900 Jahre später ist die in der Ukraine geborene deutsch schreibende Dichterin Marjana Gaponenko Autorin ‚in residence’ im Stift Klosterneuburg, um in der altehrwürdigen, von vielen Studierenden besuchten, Stiftsbibliothek einen Kriminalroman zu schreiben. Sie trifft einen anderen Leopold: den Polier des Stiftes, den ‚Maulwurf des Stiftes’ wie sie ihn nennen wird („er kennt die geheimsten Wege in den alten Mauern“). Und sie trifft Thaddäus, der als junger Augustiner Chorherr seit kurzem Pfarrer von Langenzersdorf ist. Sie wird sie fragen, was ein Priester so den ganzen Tag lang macht. Diese Frage interessiert auch Marjana Gapenenkos Roman-Kommissar, der einen nicht ganz einfachen Fall zu lösen hat: wohin fällt der Schleier, wo spielt sich das Leben der Chorherrn ab. Es sind die Menschen, die mit dem Kloster zu tun haben, die diese Spur legen. Marjana Gaponenko wird ihnen mit Herrn Taddäus’ und Herrn Leopolds Hilfe begegnen: den Schülern der Weinbauschule und des Gymnasiums, deren Religionslehrer Herr Tassilo ist, den Sängerinnen und Sängern der Schola von Herrn Meinrad, der außerdem als Gefängnisseelsorger in Korneuburg auf der anderen Seite der Donau ist, dem Bibliothekar und Hüter der 300.000 Bücher der Stiftsbibliothek, Martin Haltrich.

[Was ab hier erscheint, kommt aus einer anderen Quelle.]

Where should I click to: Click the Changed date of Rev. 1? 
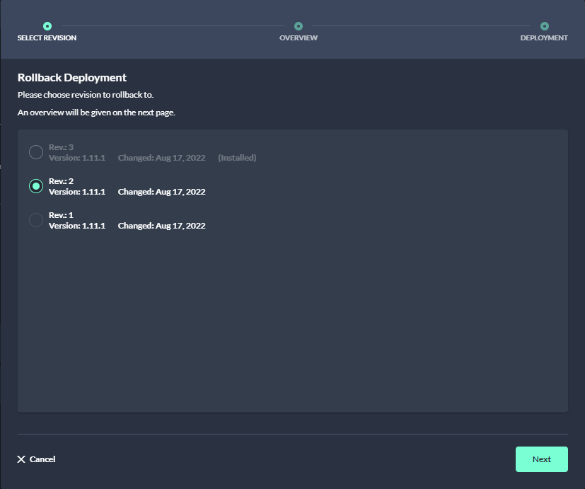[x=161, y=226]
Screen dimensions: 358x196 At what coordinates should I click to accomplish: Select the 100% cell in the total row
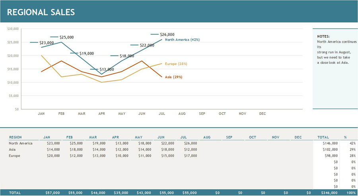[x=351, y=193]
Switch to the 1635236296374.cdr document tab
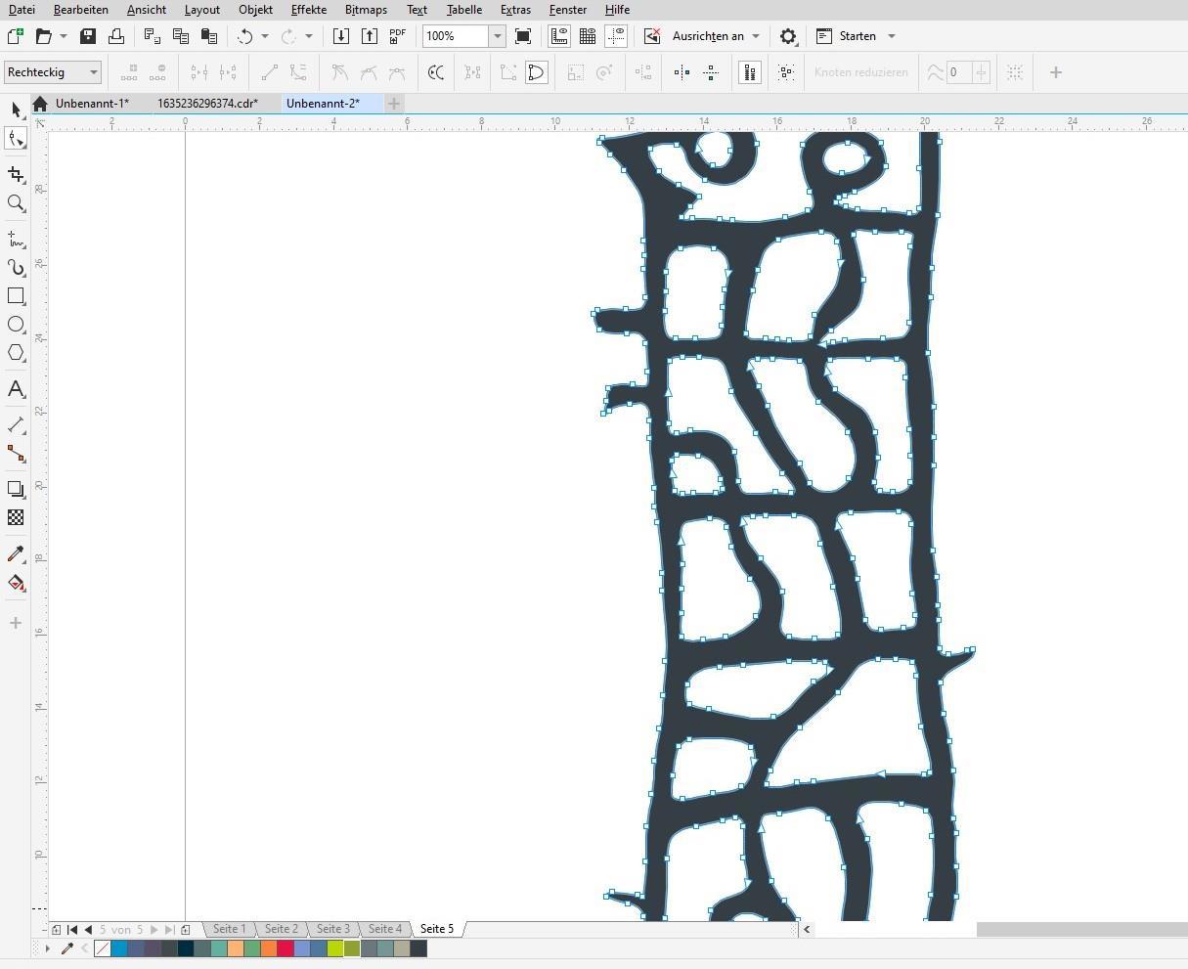 coord(207,104)
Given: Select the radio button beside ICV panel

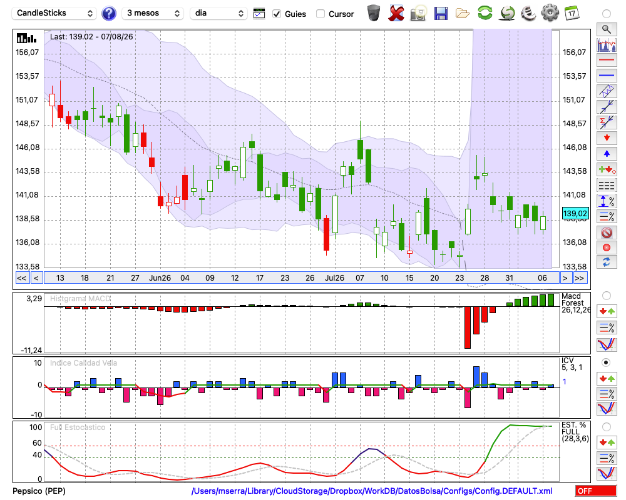Looking at the screenshot, I should (x=606, y=363).
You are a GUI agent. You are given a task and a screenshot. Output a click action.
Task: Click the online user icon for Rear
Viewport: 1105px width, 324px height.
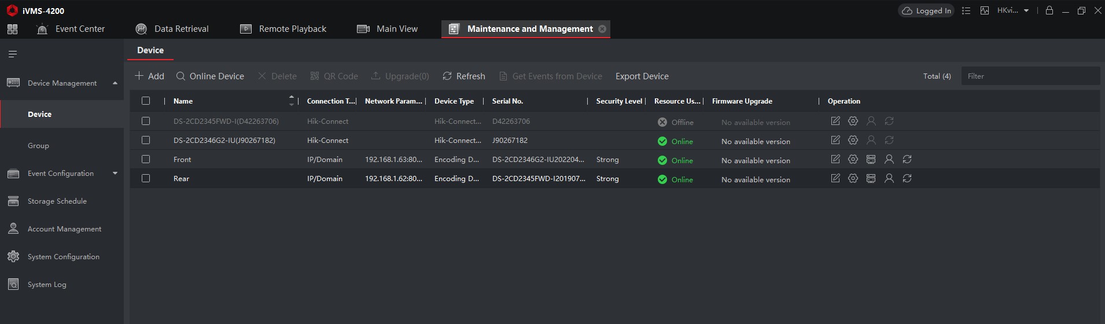pyautogui.click(x=889, y=178)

Wenn Marjana Gaponenko ihren Roman-Kommissar in der Bibliothek auf Recherche über den Alltag der Chorherren schickt, tauchen neben dem historischen, heiligen Leopold mit seinem Herzoghut und seinem Feiertag, an dem die Kinder zum Fasslrutschen nach Kloisterneuburg kommen, auch Personen aus der Geschichte auf. Z.B. der historische Probst Floridus (Floridsdorf) und Probst Gaudenzius (Gaudenzdorf) - sie haben mit ihrem Einsatz Wien geprägt.

Ist nun die Geschichte mit dem Schleier eine Legende? In der Schatzkammer des Stiftes ist der Schleier zu besichtigen und der siebenarmige Leuchter aus der Gründungszeit der Stiftkirche, der seit dem Mittelalter sambucus (Holunderbaum) heißt, findet sich auch im Brunnenhaus des Kreuzgangs.